I've got a problem sister myself - we've never been close. Quite honestly, if I met my sister as a "stranger" she would not be a person I would want anything to do with. It's amazing that two people can have such different personalities, characters and qualities, considering we grew up in the same home.

At this stage in our lives, I have accepted the fact that she is who she is - her personality and her antics are distasteful yet are not about to change. She is a master manipulator. So rather than dwell over nasty stuff she pulls I distance myself, keep the information I provide her at a minimum (otherwise she uses that as fodder for her antics.) I try to remain as neutral as possible.
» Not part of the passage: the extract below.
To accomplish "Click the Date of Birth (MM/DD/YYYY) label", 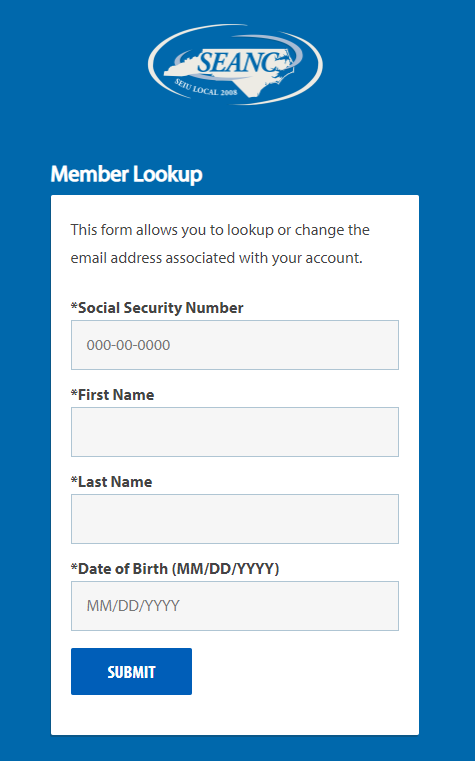I will pos(175,568).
This is the only way the two of us will be able to have any relationship at all.

Suggest you try the same thing - stop placating your sister and keep her on the fringes of information related to you and your family. Still include her in activities, etc. but make your decisions without including her in the plans. That only gives her an opening to create drama or to try and change things on you. Keep it simple: "We're having Easter dinner at 2 p.m. You and your family are invited. Can you make it?"

One area I have really put my foot down is if my sister starts talking to me in a nasty condescending tone (as though I am still the "kid" sister she can bully around). I remind her that I am a middle-aged adult now and she needs to watch her tone. I'm not putting up with that crap anymore at my age - certainly not in front of others.

You can do something similar when she tries to chastise you in e-mails - remind her that you are a middle-aged adult and you don't need her advise NOR criticism on how to refer to, or make plans with, YOUR family.